RESTORE would also require Congress to consider creating a permanent “Joint Committee on Rules Review,” which would further broaden the scope of standards and safeguards subject to unnecessary delay and possible repeal.
RESTORE is redundant, unnecessary, and a backdoor way to prevent the implementation of popular laws.
Our regulatory process is already overloaded with roadblocks that slow the enactment of crucial public safeguards. It already takes years for agencies to develop even uncontroversial and pressing standards. During these delays, people may die or suffer serious injuries and illnesses, and communities and our natural resources can be irreparably harmed.
The Office of Management and Budget’s Office of Information and Regulatory Affairs (OIRA) currently reviews rules that agencies develop.
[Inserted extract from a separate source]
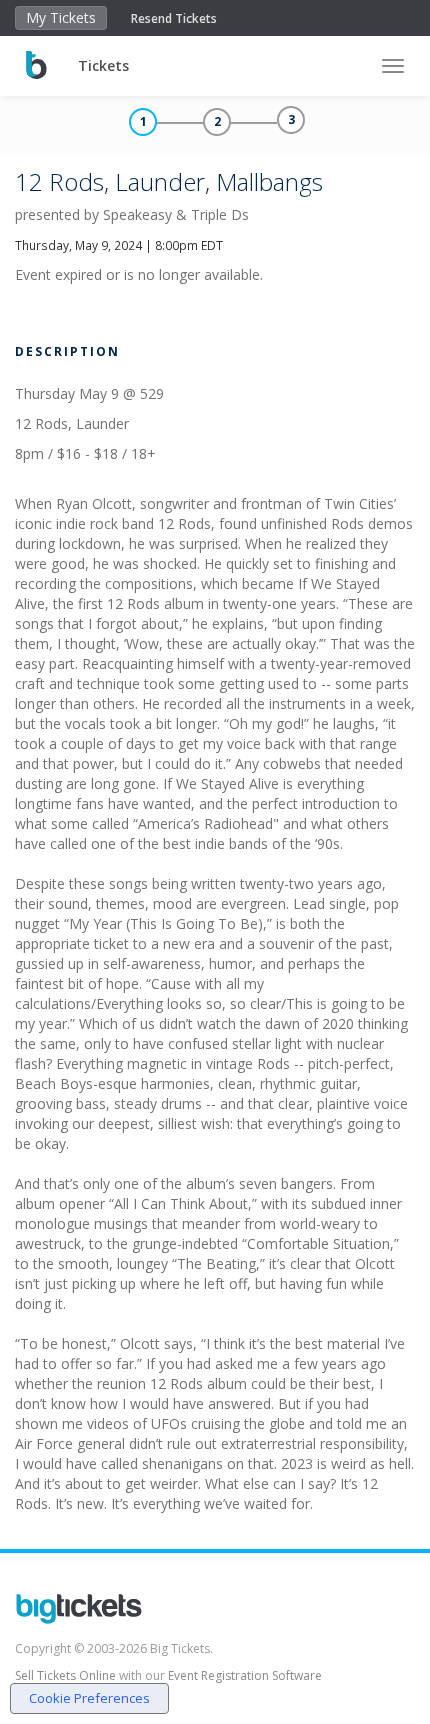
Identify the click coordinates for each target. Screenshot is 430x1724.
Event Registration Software (245, 1675)
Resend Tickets (174, 18)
Congress created OIRA through the Paperwork Reduction Act and tasked it with overseeing the federal regulatory process. The office focuses on evaluating the economic impacts of rules and avoiding inconsistent and duplicative policies among agencies. RESTORE essentially gives the Joint Select Committee some of the same functions as OIRA, rendering the resolution redundant and wasting staff time and resources of executive agencies and Congress.
RESTORE is a “solution” in search of a problem because Congress already has extensive oversight of the regulatory process. It may make recommendations to agencies, hold hearings and pose questions to agency heads, impose restrictions through funding bills that prevent agencies from enforcing specific rules, or enact legislation concerning a proposed rule. Should an agency issue a final regulation that Congress disagrees with, it can pass a joint resolution of disapproval by a simple majority under the Congressional Review Act. This can overturn a rule if the president signs it.
At a recent hearing, Senate Republicans tried to cite the shrinking capacity of OIRA to take on expansive regulatory review as a justification for the RESTORE resolution, but their own witness, former OIRA Administrator Susan Dudley, pointed to an easier fix: Congress could just provide the office with more resources.
Legislators don’t have the time or the expertise to review all significant rules, and RESTORE is likely unconstitutional.
Members of Congress have scant time to review rules – whether they’re newly proposed or already adopted. Incredibly, Rounds proposes a review of all existing federal regulations to identify rules and sets of rules that should be repealed, which could subject every regulation ever enacted to an undefined standard of congressional review.
Further, the resolution would drag more proposed rules into the review process by lowering the economic standard for defining a “significant” rule, from an annual impact on the economy of $100 million or more to $50 million. Even the current standard is unreasonably low; it was set in 1978 during the Carter administration and has not been changed since. Adjusted for inflation, the equivalent impact on the economy would be $713 million today.
As Rounds himself points out, there is no way Congress can review over “ten thousand regulations per year” unless such an undertaking is institutionalized. He is absolutely correct, and that’s why Congress delegated this responsibility to the executive branch.
It is also highly unlikely that legislators appointed to the Joint Select Committee would have the necessary expertise to review technical and scientific rules. In addition to OIRA, the current rulemaking review process allows other federal agencies with expertise and interest in a rule to provide their input. However, congressional review would allow industry-backed legislators to overrule scientific experts and roll back decades of vital public protections.
RESTORE represents a transparent and likely unconstitutional power grab that is unworkable and creates more problems than it purports to solve. Congress should reject this proposal.